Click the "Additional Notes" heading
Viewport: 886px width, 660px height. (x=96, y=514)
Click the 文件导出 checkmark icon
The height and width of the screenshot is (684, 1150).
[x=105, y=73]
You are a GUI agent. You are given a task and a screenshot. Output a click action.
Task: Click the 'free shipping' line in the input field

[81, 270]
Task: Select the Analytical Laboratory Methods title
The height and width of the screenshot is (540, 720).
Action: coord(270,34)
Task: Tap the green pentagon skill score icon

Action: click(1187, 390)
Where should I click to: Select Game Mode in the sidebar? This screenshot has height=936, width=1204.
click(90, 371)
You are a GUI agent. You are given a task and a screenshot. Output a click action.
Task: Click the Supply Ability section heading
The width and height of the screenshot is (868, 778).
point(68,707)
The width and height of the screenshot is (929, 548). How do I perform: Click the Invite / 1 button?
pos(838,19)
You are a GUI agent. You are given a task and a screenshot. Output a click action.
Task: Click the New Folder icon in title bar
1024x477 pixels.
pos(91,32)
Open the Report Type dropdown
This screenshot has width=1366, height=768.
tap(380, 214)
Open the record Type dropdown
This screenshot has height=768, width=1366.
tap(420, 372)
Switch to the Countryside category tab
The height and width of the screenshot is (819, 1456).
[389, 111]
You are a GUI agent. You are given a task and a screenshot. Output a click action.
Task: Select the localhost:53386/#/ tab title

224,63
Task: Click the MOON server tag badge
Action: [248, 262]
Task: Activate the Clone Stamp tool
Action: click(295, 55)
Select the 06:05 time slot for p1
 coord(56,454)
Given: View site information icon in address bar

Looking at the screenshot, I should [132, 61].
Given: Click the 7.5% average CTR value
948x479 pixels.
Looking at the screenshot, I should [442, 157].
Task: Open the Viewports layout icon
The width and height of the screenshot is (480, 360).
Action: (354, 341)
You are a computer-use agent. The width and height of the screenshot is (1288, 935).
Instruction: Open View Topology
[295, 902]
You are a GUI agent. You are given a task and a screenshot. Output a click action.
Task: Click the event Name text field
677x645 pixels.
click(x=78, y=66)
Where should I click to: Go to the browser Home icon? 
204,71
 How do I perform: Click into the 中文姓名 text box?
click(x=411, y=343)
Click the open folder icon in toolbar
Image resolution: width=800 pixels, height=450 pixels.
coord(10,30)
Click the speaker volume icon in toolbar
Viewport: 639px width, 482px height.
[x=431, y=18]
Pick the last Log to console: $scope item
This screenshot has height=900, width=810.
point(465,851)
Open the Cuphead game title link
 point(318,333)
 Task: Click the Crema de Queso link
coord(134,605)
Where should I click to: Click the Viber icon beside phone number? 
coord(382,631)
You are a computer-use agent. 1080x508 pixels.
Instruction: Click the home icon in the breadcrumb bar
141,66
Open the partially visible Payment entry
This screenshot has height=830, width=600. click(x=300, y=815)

────────

* Given instruction
Reproduce the data starting at the line containing "Where should I click to: Go" and ending with the last line of the data, swapping "toolbar" for "menu bar" and changing nothing else.

* The output
Where should I click to: Go to the browser Home icon? 
204,71
 How do I perform: Click into the 中文姓名 text box?
click(x=411, y=343)
Click the open folder icon in menu bar
Image resolution: width=800 pixels, height=450 pixels.
coord(10,30)
Click the speaker volume icon in menu bar
Viewport: 639px width, 482px height.
[x=431, y=18]
Pick the last Log to console: $scope item
This screenshot has height=900, width=810.
point(465,851)
Open the Cuphead game title link
 point(318,333)
 Task: Click the Crema de Queso link
coord(134,605)
Where should I click to: Click the Viber icon beside phone number? 
coord(382,631)
You are a computer-use agent. 1080x508 pixels.
Instruction: Click the home icon in the breadcrumb bar
141,66
Open the partially visible Payment entry
This screenshot has height=830, width=600. click(x=300, y=815)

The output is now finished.